Familia
La tristeza y la piedad
Imagino el dolor de la madre, una cría de 21 años, depositando en el escalón el pañuelo en el que traía envuelta a su hija recién nacida, y toda esa algarabía del prófugo Puigdemont alquilando casa en Waterloo, me parece una memez. ¿Cuántas veces se volvió para ver si alguien abría la puerta de la parroquia? ¿Cuánto lloró? Seguro que se escondió en la esquina de Santa María Micaela y esperó temblorosa, hasta comprobar que recogían a María Milagros. Porque esa es otra: dejó una nota con el nombre de la bebé y su fecha de nacimiento. Ni siquiera le retiró del tobillo la cinta del hospital.
Con esas pistas, a la Policía le bastaron minutos para localizar el piso y detenerla. Imagino que pasó la noche en un calabozo y me indigna, casi tanto como haber escuchado que iba a ser acusada de abandono de menores y se arriesga a una pena de prisión de dos a cuatro años. ¿Pero en qué país vivimos? Se lo digo yo: en uno donde hablan ya de «indulto» a Junqueras y compinches, como si llevar carnet de diputado electo te hiciera más inocente que dar el golpe con metralleta y bigote, pero parecen dispuestos a aplicar sin miramientos el Código Penal a una desventurada a la que un caradura dejó preñada y sola. Esa chavala no abandonó al bebé. Todo denota que siente amor de verdad por la criatura. Su único delito, si existe, es haberse sentido abrumada por la maternidad.
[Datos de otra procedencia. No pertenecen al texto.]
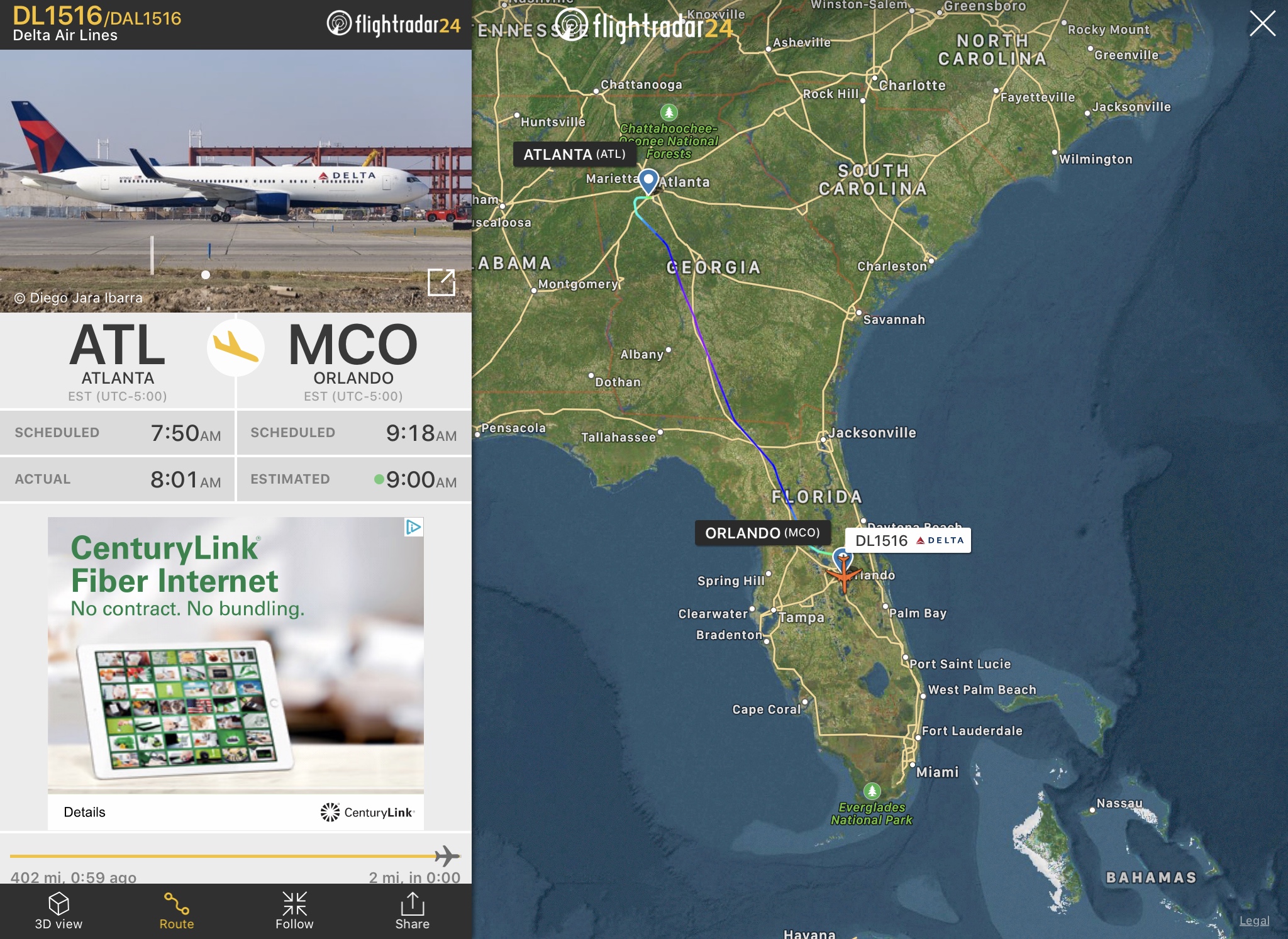This screenshot has height=939, width=1288.
Task: Select the Route tab
Action: 177,911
Dicen los policías que cuando llegaron a su domicilio estaba preparando la maleta para irse a Paraguay, pero antes y eso es lo relevante, actuó como creyó que era mejor para que María Milagros viviera. No abortó y aquí en España eso no es complicado, ni tiró el bebé en un cubo de basura. Fue donde le empujó el instinto y una atávica costumbre: a la puerta de una iglesia. Y el juez, a quien no conozco, lo tuvo claro este viernes cuando la mandó a su casa, limitándose a retirarle el pasaporte. No es momento de juzgar, sino de comprender y si fuéramos como Dios manda, estaríamos recogiendo dinero para ayudar a esa madre a criar a esa hija entre nosotros.
Confiar en que la auxilien las instituciones y en concreto este Ayuntamiento de Madrid, que gasta 52.337 euros en un estudio sobre el «impacto de género» que entraña el soterramiento de la M-30 pero no tiene ni una pizca de sensibilidad para un caso así, es perder el tiempo.